▸ Exercise requirements:
1) Output the LazyValue text exactly, from "LazyValue is used" up to and including "storage.pebbleMVCCScanner in CockroachDB.".
2) Answer these questions from the LazyValue text:
(a) What size in bytes should the struct not exceed?
(b) Which method must a caller call to keep a LazyValue after the iterator is repositioned?
(c) By what percentage does performance drop on some benchmarks when a struct of 40 bytes or more is passed?

▸ Selection:
%%

LazyValue is used in the InternalIterator interface, such that all positioning calls return (*InternalKey, LazyValue). It is also exposed via the public Iterator for callers that need to remember a recent but not necessarily latest LazyValue, in case they need the actual value in the future. An example is a caller that is iterating in reverse and looking for the latest MVCC version for a key -- it cannot identify the latest MVCC version without stepping to the previous key-value pair e.g. storage.pebbleMVCCScanner in CockroachDB.

Performance note: It is important for this struct to not exceed a sizeof 32 bytes, for optimizing the common case of the in-place value. Prior to introducing LazyValue, we were passing around a []byte which is 24 bytes. Passing a 40 byte or larger struct causes performance to drop by 75% on some benchmarks that do tight iteration loops.

Memory management: This is subtle, but important for performance.

A LazyValue returned by an InternalIterator or Iterator is unstable in that repositioning the iterator will invalidate the memory inside it. A caller wishing to maintain that LazyValue needs to call LazyValue.Clone(). Note that this does not fetch the value if it is not in-place. Clone() should ideally not be called if LazyValue.Value() has been called, since the cloned LazyValue will forget the extracted/fetched value, and calling Value() on this clone will cause the value to be extracted again. That is, Clone() does not make any promise about the memory stability of the underlying value.

A user of an iterator that calls LazyValue.Value() wants as much as possible for the returned value []byte to point to iterator owned memory.

  1. [P1] The underlying iterator that owns that memory also needs a promise from that user that at any time there is at most one value []byte slice that the caller is expecting it to maintain. Otherwise, the underlying iterator has to maintain multiple such []byte slices which results in more complicated and inefficient code.

%%

▸ Information provided:
%%

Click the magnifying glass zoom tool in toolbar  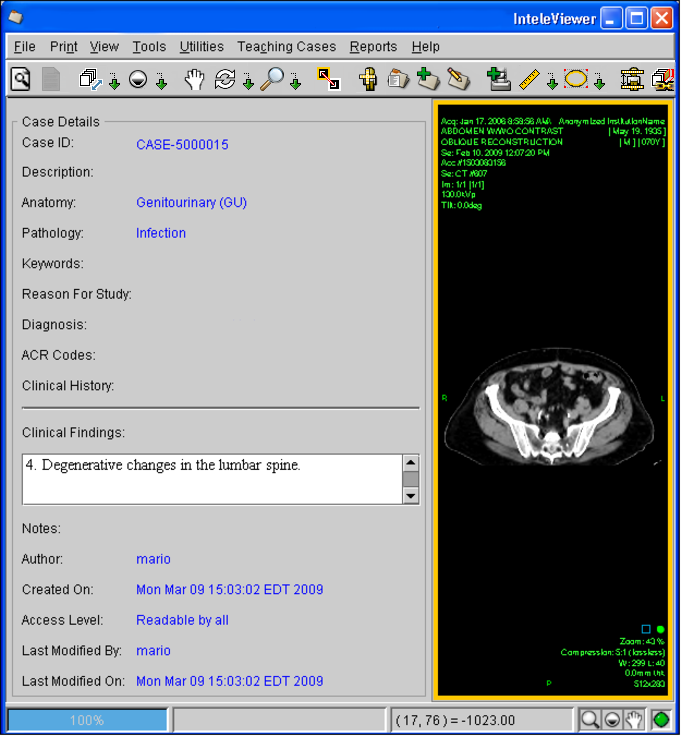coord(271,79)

%%
%%

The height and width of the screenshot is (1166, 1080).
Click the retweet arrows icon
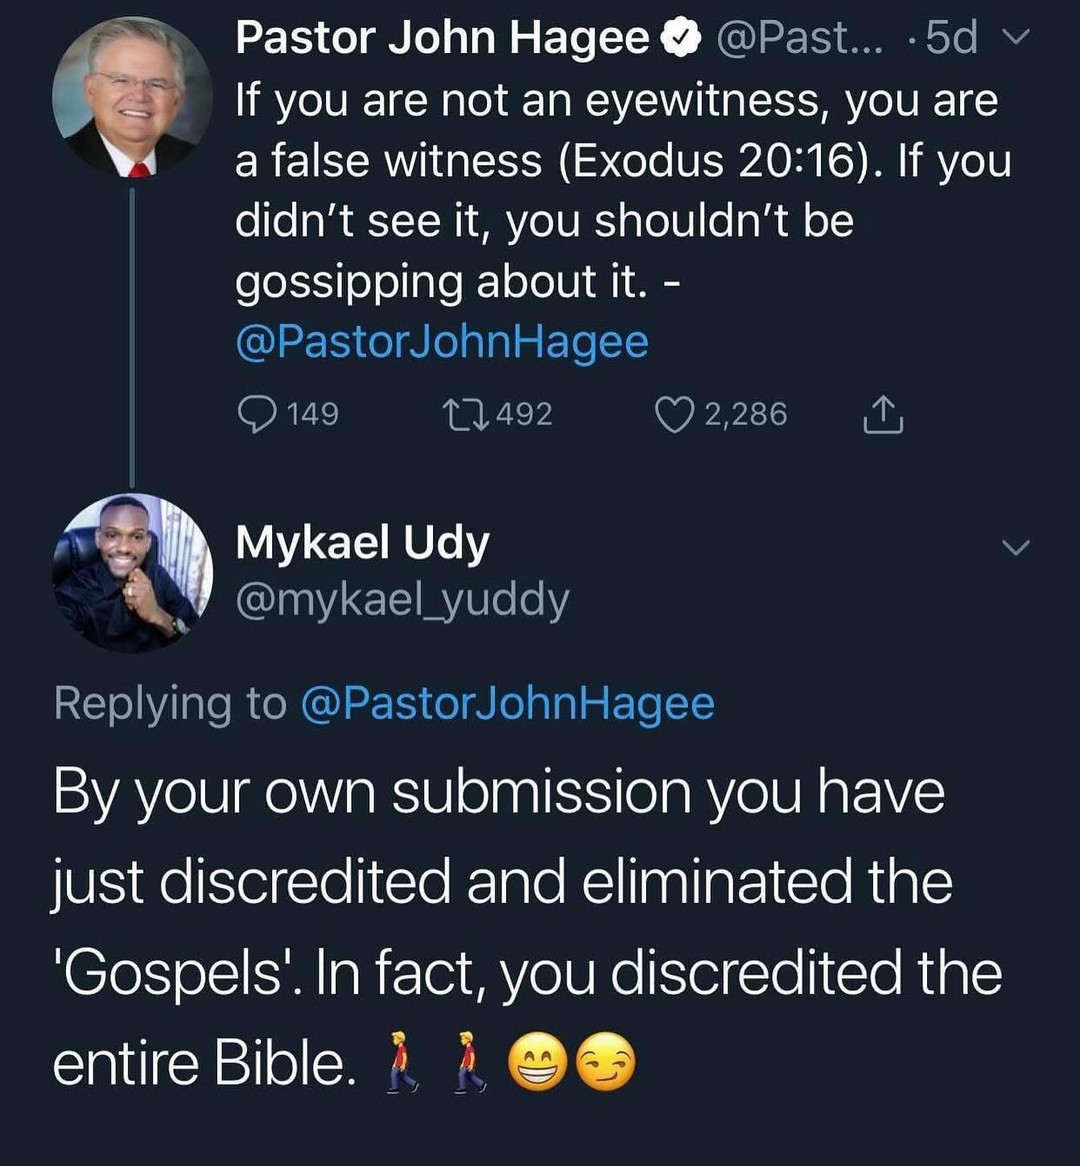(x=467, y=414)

%%
%%

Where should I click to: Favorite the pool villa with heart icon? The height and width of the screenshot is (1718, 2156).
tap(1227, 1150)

%%

▸ Responses to the tasks:
1)
LazyValue is used in the InternalIterator interface, such that all positioning calls return (*InternalKey, LazyValue). It is also exposed via the public Iterator for callers that need to remember a recent but not necessarily latest LazyValue, in case they need the actual value in the future. An example is a caller that is iterating in reverse and looking for the latest MVCC version for a key -- it cannot identify the latest MVCC version without stepping to the previous key-value pair e.g. storage.pebbleMVCCScanner in CockroachDB.

2)
(a) 32 bytes
(b) LazyValue.Clone()
(c) 75%